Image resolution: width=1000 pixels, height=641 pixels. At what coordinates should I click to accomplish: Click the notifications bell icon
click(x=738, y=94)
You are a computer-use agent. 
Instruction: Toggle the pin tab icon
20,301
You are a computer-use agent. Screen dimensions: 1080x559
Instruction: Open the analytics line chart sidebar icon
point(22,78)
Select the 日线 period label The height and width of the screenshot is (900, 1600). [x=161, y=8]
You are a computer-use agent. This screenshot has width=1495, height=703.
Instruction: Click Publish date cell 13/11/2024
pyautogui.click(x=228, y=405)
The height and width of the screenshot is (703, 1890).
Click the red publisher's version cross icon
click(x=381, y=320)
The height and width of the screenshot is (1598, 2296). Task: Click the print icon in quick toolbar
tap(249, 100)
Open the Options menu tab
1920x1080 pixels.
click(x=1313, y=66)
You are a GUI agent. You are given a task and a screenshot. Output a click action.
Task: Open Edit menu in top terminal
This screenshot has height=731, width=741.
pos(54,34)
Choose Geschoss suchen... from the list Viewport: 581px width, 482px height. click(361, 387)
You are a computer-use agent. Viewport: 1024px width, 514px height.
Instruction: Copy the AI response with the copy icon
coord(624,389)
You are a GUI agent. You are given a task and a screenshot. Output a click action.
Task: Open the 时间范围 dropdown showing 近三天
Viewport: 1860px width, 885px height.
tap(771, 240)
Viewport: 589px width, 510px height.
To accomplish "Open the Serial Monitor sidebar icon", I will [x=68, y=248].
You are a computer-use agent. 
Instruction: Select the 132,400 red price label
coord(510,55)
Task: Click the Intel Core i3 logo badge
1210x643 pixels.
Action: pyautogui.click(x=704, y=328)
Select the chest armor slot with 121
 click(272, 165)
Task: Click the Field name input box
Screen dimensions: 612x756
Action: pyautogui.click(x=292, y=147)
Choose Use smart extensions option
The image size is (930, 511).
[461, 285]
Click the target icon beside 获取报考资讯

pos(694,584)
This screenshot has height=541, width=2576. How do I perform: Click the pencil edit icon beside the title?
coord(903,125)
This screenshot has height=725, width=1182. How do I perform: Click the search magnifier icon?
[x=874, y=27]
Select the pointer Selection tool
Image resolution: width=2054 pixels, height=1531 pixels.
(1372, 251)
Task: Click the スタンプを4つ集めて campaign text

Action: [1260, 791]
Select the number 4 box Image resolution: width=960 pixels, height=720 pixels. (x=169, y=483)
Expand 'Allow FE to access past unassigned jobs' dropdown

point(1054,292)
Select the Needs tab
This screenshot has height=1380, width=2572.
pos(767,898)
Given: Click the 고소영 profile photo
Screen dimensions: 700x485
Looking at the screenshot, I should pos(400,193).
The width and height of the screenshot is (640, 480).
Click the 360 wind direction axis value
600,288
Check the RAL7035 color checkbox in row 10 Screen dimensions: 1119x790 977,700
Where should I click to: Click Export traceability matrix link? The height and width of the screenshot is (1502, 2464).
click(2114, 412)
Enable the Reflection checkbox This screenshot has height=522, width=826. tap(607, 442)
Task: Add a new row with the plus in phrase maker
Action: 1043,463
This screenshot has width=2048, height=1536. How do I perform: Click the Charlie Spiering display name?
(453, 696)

● ● ● ● ● ● ●

TASK OBJECTIVE: Rewrite all the records, putting "desktop assistant" in place of every "computer-use agent" and keeping everything else the same.

OUTPUT OF THE EXERCISE:
Image resolution: width=1000 pixels, height=641 pixels. At what coordinates should I click to accomplish: Click the notifications bell icon
click(x=738, y=94)
You are a desktop assistant. 
Instruction: Toggle the pin tab icon
20,301
You are a desktop assistant. Screen dimensions: 1080x559
Instruction: Open the analytics line chart sidebar icon
point(22,78)
Select the 日线 period label The height and width of the screenshot is (900, 1600). [x=161, y=8]
You are a desktop assistant. This screenshot has width=1495, height=703.
Instruction: Click Publish date cell 13/11/2024
pyautogui.click(x=228, y=405)
The height and width of the screenshot is (703, 1890).
Click the red publisher's version cross icon
click(x=381, y=320)
The height and width of the screenshot is (1598, 2296). Task: Click the print icon in quick toolbar
tap(249, 100)
Open the Options menu tab
1920x1080 pixels.
click(x=1313, y=66)
You are a GUI agent. You are given a task and a screenshot. Output a click action.
Task: Open Edit menu in top terminal
This screenshot has height=731, width=741.
pos(54,34)
Choose Geschoss suchen... from the list Viewport: 581px width, 482px height. click(361, 387)
You are a desktop assistant. Viewport: 1024px width, 514px height.
Instruction: Copy the AI response with the copy icon
coord(624,389)
You are a GUI agent. You are given a task and a screenshot. Output a click action.
Task: Open the 时间范围 dropdown showing 近三天
Viewport: 1860px width, 885px height.
tap(771, 240)
Viewport: 589px width, 510px height.
To accomplish "Open the Serial Monitor sidebar icon", I will [x=68, y=248].
You are a desktop assistant. 
Instruction: Select the 132,400 red price label
coord(510,55)
Task: Click the Intel Core i3 logo badge
1210x643 pixels.
Action: pyautogui.click(x=704, y=328)
Select the chest armor slot with 121
 click(272, 165)
Task: Click the Field name input box
Screen dimensions: 612x756
Action: pyautogui.click(x=292, y=147)
Choose Use smart extensions option
The image size is (930, 511).
[461, 285]
Click the target icon beside 获取报考资讯

pos(694,584)
This screenshot has height=541, width=2576. How do I perform: Click the pencil edit icon beside the title?
coord(903,125)
This screenshot has height=725, width=1182. How do I perform: Click the search magnifier icon?
[x=874, y=27]
Select the pointer Selection tool
Image resolution: width=2054 pixels, height=1531 pixels.
(1372, 251)
Task: Click the スタンプを4つ集めて campaign text

Action: [1260, 791]
Select the number 4 box Image resolution: width=960 pixels, height=720 pixels. (x=169, y=483)
Expand 'Allow FE to access past unassigned jobs' dropdown

point(1054,292)
Select the Needs tab
This screenshot has height=1380, width=2572.
pos(767,898)
Given: Click the 고소영 profile photo
Screen dimensions: 700x485
Looking at the screenshot, I should pos(400,193).
The width and height of the screenshot is (640, 480).
Click the 360 wind direction axis value
600,288
Check the RAL7035 color checkbox in row 10 Screen dimensions: 1119x790 977,700
Where should I click to: Click Export traceability matrix link? The height and width of the screenshot is (1502, 2464).
click(2114, 412)
Enable the Reflection checkbox This screenshot has height=522, width=826. tap(607, 442)
Task: Add a new row with the plus in phrase maker
Action: 1043,463
This screenshot has width=2048, height=1536. How do I perform: Click the Charlie Spiering display name?
(453, 696)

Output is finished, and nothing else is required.